─── MATERIAL FOR THE TASK

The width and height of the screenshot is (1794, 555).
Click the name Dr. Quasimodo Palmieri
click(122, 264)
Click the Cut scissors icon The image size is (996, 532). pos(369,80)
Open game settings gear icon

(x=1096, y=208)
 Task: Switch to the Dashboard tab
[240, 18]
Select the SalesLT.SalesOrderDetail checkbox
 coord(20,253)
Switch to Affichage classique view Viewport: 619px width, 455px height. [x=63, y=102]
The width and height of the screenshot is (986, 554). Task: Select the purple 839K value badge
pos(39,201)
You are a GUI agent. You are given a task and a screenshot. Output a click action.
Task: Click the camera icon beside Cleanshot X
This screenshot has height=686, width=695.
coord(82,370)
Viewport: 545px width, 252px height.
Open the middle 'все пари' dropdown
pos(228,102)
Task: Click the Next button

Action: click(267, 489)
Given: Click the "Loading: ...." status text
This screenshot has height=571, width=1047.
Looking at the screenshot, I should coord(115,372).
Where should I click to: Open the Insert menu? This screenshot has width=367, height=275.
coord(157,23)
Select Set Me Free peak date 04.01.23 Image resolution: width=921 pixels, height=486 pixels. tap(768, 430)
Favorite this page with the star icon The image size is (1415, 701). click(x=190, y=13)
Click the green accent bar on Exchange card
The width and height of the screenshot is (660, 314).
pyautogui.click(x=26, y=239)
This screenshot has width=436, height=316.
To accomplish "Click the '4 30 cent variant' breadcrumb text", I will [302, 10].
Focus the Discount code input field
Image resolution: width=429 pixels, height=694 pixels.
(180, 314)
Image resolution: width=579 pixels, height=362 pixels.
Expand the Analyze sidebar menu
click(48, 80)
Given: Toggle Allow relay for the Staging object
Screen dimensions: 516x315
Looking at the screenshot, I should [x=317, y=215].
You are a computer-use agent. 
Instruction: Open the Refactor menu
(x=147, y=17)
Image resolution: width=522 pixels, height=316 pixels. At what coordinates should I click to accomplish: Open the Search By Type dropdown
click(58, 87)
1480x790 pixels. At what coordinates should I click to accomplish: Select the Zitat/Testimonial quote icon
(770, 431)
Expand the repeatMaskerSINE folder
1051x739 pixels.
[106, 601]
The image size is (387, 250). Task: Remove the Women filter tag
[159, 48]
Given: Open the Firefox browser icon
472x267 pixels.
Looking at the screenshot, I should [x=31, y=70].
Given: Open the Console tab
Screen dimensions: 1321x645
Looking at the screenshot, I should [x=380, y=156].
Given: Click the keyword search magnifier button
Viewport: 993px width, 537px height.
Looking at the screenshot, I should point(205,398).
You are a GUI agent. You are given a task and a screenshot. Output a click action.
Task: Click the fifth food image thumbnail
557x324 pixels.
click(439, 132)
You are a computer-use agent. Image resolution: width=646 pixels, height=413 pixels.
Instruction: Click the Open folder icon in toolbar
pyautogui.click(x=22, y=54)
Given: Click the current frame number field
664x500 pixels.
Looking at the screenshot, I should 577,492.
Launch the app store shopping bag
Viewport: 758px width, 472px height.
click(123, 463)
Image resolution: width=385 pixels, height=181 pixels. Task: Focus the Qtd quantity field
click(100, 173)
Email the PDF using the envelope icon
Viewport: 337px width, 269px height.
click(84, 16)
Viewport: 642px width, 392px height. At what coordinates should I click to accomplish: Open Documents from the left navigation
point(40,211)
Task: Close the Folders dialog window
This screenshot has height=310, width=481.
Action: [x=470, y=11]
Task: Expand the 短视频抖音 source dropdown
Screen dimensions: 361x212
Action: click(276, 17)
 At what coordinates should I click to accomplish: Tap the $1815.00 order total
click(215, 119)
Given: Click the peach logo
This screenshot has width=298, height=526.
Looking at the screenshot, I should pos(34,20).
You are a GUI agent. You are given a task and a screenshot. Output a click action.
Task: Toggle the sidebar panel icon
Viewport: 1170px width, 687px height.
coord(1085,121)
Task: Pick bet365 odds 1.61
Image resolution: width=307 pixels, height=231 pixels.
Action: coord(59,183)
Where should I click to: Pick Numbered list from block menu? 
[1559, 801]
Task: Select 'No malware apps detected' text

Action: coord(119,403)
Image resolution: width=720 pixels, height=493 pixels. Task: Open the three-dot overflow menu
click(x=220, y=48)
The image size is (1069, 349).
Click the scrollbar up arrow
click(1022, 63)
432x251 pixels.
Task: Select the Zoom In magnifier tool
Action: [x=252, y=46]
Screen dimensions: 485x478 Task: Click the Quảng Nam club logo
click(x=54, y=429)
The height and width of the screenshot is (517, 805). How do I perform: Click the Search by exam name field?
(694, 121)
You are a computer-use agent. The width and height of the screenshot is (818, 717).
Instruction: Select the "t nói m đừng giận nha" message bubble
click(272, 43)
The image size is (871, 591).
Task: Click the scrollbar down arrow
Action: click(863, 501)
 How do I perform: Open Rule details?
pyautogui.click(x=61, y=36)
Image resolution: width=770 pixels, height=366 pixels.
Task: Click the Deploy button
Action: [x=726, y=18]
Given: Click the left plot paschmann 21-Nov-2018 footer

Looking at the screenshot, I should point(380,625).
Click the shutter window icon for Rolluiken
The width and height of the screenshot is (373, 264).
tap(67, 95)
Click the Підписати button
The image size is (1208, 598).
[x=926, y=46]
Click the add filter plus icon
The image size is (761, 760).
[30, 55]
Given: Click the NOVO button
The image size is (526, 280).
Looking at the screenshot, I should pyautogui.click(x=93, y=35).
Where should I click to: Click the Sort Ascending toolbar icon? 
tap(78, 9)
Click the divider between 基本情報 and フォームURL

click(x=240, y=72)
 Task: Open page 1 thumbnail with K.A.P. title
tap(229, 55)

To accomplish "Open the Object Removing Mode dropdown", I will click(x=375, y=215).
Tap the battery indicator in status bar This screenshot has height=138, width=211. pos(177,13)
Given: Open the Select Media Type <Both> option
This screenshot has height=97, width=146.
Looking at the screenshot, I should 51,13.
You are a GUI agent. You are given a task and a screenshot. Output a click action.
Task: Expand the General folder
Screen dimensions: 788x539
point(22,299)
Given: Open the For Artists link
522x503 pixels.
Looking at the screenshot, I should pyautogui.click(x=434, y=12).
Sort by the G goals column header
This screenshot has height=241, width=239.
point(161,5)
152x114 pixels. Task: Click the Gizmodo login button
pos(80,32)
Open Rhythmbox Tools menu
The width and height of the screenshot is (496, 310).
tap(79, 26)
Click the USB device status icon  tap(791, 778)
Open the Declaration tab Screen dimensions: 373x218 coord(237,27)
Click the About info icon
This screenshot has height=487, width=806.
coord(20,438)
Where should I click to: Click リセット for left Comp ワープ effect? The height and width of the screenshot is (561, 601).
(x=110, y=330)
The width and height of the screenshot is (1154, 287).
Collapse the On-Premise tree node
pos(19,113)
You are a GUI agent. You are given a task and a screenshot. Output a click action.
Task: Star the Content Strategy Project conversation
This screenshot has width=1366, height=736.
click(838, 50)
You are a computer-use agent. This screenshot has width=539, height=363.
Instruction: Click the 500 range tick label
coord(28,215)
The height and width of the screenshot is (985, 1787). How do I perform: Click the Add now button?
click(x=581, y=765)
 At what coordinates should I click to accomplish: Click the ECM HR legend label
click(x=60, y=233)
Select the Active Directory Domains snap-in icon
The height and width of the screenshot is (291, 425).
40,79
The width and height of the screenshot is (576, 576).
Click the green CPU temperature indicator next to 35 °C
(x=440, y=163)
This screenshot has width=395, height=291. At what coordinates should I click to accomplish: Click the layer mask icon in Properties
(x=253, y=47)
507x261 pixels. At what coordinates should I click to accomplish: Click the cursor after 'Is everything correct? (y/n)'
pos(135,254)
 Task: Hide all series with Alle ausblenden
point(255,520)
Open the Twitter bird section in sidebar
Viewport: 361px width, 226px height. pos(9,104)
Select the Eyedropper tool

──────

ASSIGNMENT: Please output every record exactly as it appears.

TASK OUTPUT:
The width and height of the screenshot is (1794, 555).
Click the name Dr. Quasimodo Palmieri
click(122, 264)
Click the Cut scissors icon The image size is (996, 532). pos(369,80)
Open game settings gear icon

(x=1096, y=208)
 Task: Switch to the Dashboard tab
[240, 18]
Select the SalesLT.SalesOrderDetail checkbox
 coord(20,253)
Switch to Affichage classique view Viewport: 619px width, 455px height. [x=63, y=102]
The width and height of the screenshot is (986, 554). Task: Select the purple 839K value badge
pos(39,201)
You are a GUI agent. You are given a task and a screenshot. Output a click action.
Task: Click the camera icon beside Cleanshot X
This screenshot has height=686, width=695.
coord(82,370)
Viewport: 545px width, 252px height.
Open the middle 'все пари' dropdown
pos(228,102)
Task: Click the Next button

Action: click(267, 489)
Given: Click the "Loading: ...." status text
This screenshot has height=571, width=1047.
Looking at the screenshot, I should coord(115,372).
Where should I click to: Open the Insert menu? This screenshot has width=367, height=275.
coord(157,23)
Select Set Me Free peak date 04.01.23 Image resolution: width=921 pixels, height=486 pixels. tap(768, 430)
Favorite this page with the star icon The image size is (1415, 701). click(x=190, y=13)
Click the green accent bar on Exchange card
The width and height of the screenshot is (660, 314).
pyautogui.click(x=26, y=239)
This screenshot has width=436, height=316.
To accomplish "Click the '4 30 cent variant' breadcrumb text", I will [302, 10].
Focus the Discount code input field
Image resolution: width=429 pixels, height=694 pixels.
(180, 314)
Image resolution: width=579 pixels, height=362 pixels.
Expand the Analyze sidebar menu
click(48, 80)
Given: Toggle Allow relay for the Staging object
Screen dimensions: 516x315
Looking at the screenshot, I should [x=317, y=215].
You are a computer-use agent. 
Instruction: Open the Refactor menu
(x=147, y=17)
Image resolution: width=522 pixels, height=316 pixels. At what coordinates should I click to accomplish: Open the Search By Type dropdown
click(58, 87)
1480x790 pixels. At what coordinates should I click to accomplish: Select the Zitat/Testimonial quote icon
(770, 431)
Expand the repeatMaskerSINE folder
1051x739 pixels.
[106, 601]
The image size is (387, 250). Task: Remove the Women filter tag
[159, 48]
Given: Open the Firefox browser icon
472x267 pixels.
Looking at the screenshot, I should [x=31, y=70].
Given: Open the Console tab
Screen dimensions: 1321x645
Looking at the screenshot, I should [x=380, y=156].
Given: Click the keyword search magnifier button
Viewport: 993px width, 537px height.
Looking at the screenshot, I should point(205,398).
You are a GUI agent. You are given a task and a screenshot. Output a click action.
Task: Click the fifth food image thumbnail
557x324 pixels.
click(439, 132)
You are a computer-use agent. Image resolution: width=646 pixels, height=413 pixels.
Instruction: Click the Open folder icon in toolbar
pyautogui.click(x=22, y=54)
Given: Click the current frame number field
664x500 pixels.
Looking at the screenshot, I should 577,492.
Launch the app store shopping bag
Viewport: 758px width, 472px height.
click(123, 463)
Image resolution: width=385 pixels, height=181 pixels. Task: Focus the Qtd quantity field
click(100, 173)
Email the PDF using the envelope icon
Viewport: 337px width, 269px height.
click(84, 16)
Viewport: 642px width, 392px height. At what coordinates should I click to accomplish: Open Documents from the left navigation
point(40,211)
Task: Close the Folders dialog window
This screenshot has height=310, width=481.
Action: [x=470, y=11]
Task: Expand the 短视频抖音 source dropdown
Screen dimensions: 361x212
Action: click(276, 17)
 At what coordinates should I click to accomplish: Tap the $1815.00 order total
click(215, 119)
Given: Click the peach logo
This screenshot has width=298, height=526.
Looking at the screenshot, I should pos(34,20).
You are a GUI agent. You are given a task and a screenshot. Output a click action.
Task: Toggle the sidebar panel icon
Viewport: 1170px width, 687px height.
coord(1085,121)
Task: Pick bet365 odds 1.61
Image resolution: width=307 pixels, height=231 pixels.
Action: coord(59,183)
Where should I click to: Pick Numbered list from block menu? 
[1559, 801]
Task: Select 'No malware apps detected' text

Action: coord(119,403)
Image resolution: width=720 pixels, height=493 pixels. Task: Open the three-dot overflow menu
click(x=220, y=48)
The image size is (1069, 349).
Click the scrollbar up arrow
click(1022, 63)
432x251 pixels.
Task: Select the Zoom In magnifier tool
Action: [x=252, y=46]
Screen dimensions: 485x478 Task: Click the Quảng Nam club logo
click(x=54, y=429)
The height and width of the screenshot is (517, 805). How do I perform: Click the Search by exam name field?
(694, 121)
You are a computer-use agent. The width and height of the screenshot is (818, 717).
Instruction: Select the "t nói m đừng giận nha" message bubble
click(272, 43)
The image size is (871, 591).
Task: Click the scrollbar down arrow
Action: click(863, 501)
 How do I perform: Open Rule details?
pyautogui.click(x=61, y=36)
Image resolution: width=770 pixels, height=366 pixels.
Task: Click the Deploy button
Action: [x=726, y=18]
Given: Click the left plot paschmann 21-Nov-2018 footer

Looking at the screenshot, I should point(380,625).
Click the shutter window icon for Rolluiken
The width and height of the screenshot is (373, 264).
tap(67, 95)
Click the Підписати button
The image size is (1208, 598).
[x=926, y=46]
Click the add filter plus icon
The image size is (761, 760).
[30, 55]
Given: Click the NOVO button
The image size is (526, 280).
Looking at the screenshot, I should pyautogui.click(x=93, y=35).
Where should I click to: Click the Sort Ascending toolbar icon? 
tap(78, 9)
Click the divider between 基本情報 and フォームURL

click(x=240, y=72)
 Task: Open page 1 thumbnail with K.A.P. title
tap(229, 55)

To accomplish "Open the Object Removing Mode dropdown", I will click(x=375, y=215).
Tap the battery indicator in status bar This screenshot has height=138, width=211. pos(177,13)
Given: Open the Select Media Type <Both> option
This screenshot has height=97, width=146.
Looking at the screenshot, I should 51,13.
You are a GUI agent. You are given a task and a screenshot. Output a click action.
Task: Expand the General folder
Screen dimensions: 788x539
point(22,299)
Given: Open the For Artists link
522x503 pixels.
Looking at the screenshot, I should pyautogui.click(x=434, y=12).
Sort by the G goals column header
This screenshot has height=241, width=239.
point(161,5)
152x114 pixels. Task: Click the Gizmodo login button
pos(80,32)
Open Rhythmbox Tools menu
The width and height of the screenshot is (496, 310).
tap(79, 26)
Click the USB device status icon  tap(791, 778)
Open the Declaration tab Screen dimensions: 373x218 coord(237,27)
Click the About info icon
This screenshot has height=487, width=806.
coord(20,438)
Where should I click to: Click リセット for left Comp ワープ effect? The height and width of the screenshot is (561, 601).
(x=110, y=330)
The width and height of the screenshot is (1154, 287).
Collapse the On-Premise tree node
pos(19,113)
You are a GUI agent. You are given a task and a screenshot. Output a click action.
Task: Star the Content Strategy Project conversation
This screenshot has width=1366, height=736.
click(838, 50)
You are a computer-use agent. This screenshot has width=539, height=363.
Instruction: Click the 500 range tick label
coord(28,215)
The height and width of the screenshot is (985, 1787). How do I perform: Click the Add now button?
click(x=581, y=765)
 At what coordinates should I click to accomplish: Click the ECM HR legend label
click(x=60, y=233)
Select the Active Directory Domains snap-in icon
The height and width of the screenshot is (291, 425).
40,79
The width and height of the screenshot is (576, 576).
Click the green CPU temperature indicator next to 35 °C
(x=440, y=163)
This screenshot has width=395, height=291. At what coordinates should I click to accomplish: Click the layer mask icon in Properties
(x=253, y=47)
507x261 pixels. At what coordinates should I click to accomplish: Click the cursor after 'Is everything correct? (y/n)'
pos(135,254)
 Task: Hide all series with Alle ausblenden
point(255,520)
Open the Twitter bird section in sidebar
Viewport: 361px width, 226px height. pos(9,104)
Select the Eyedropper tool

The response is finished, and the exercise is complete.